Mount Kumgang in a Divided Korea

Timed to coincide with the Winter Olympics, the Met is staging a show of paintings and drawings of Mt. Kumgang, a sacred place in traditional Korea. Jason Farago:
The skiing events take place in the Taebaek Mountains, and for centuries before Alpine sports came to this country, pilgrims, artists and tourists trekked to these thickly forested peaks that span the eastern crest of the Korean Peninsula. No mountain in the Taebaek range is more august than Mount Kumgang, also called the “Diamond Mountains”: a stunning expanse of jagged granite peaks and coursing waterfalls, praised by poets and painters, Koreans and foreigners, Buddhists and neo-Confucianists, for more than a millennium.

“I wish that I had been born in Korea,” the 11th-century Chinese poet Su Shi is said to have wept, “so that I could see the Diamond Mountains in person!”

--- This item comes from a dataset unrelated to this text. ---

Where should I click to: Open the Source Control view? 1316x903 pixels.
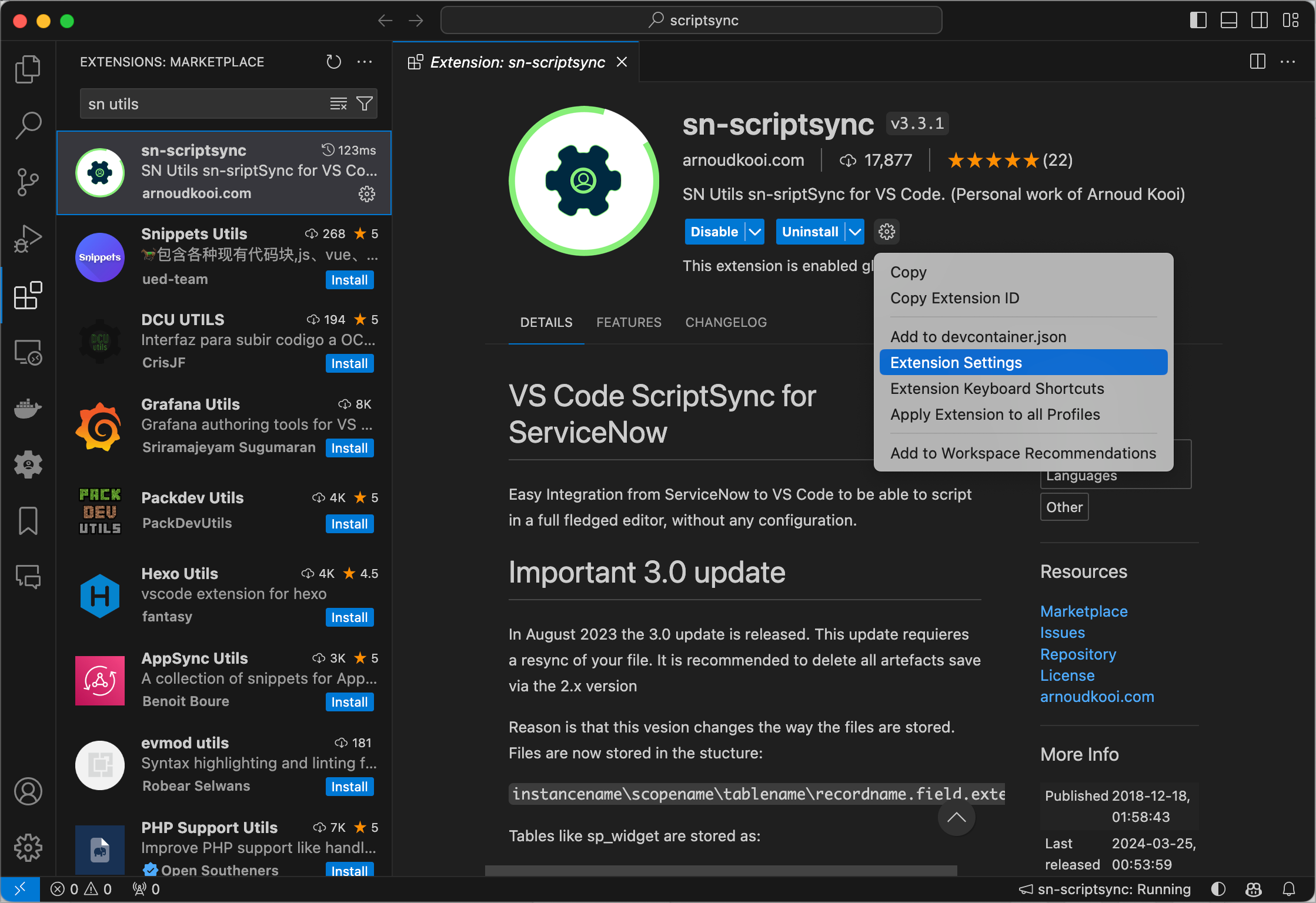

This month’s visitors to Pyeongchang will not be able to see them either. Mount Kumgang, just 90 miles as the crow flies from the Olympic Stadium, lies in North Korea — and, except during the years of Kim Dae-jung’s Sunshine Policy, it has been impossible to travel there from the South (or, indeed, from almost anywhere). The mountains, central to the cultural history of both countries, have become a misty mirage in the South Korean imagination.
This reminds me of what I posted the other day about the Berlin Wall. As a teenager I believed that the division between East and West Germany was permanent, or at least would outlive me, and that those Germans working for unification were foolish dreamers. But already my children had to learn about all that in history class.

So while unification of Korea does not seem close, who knows?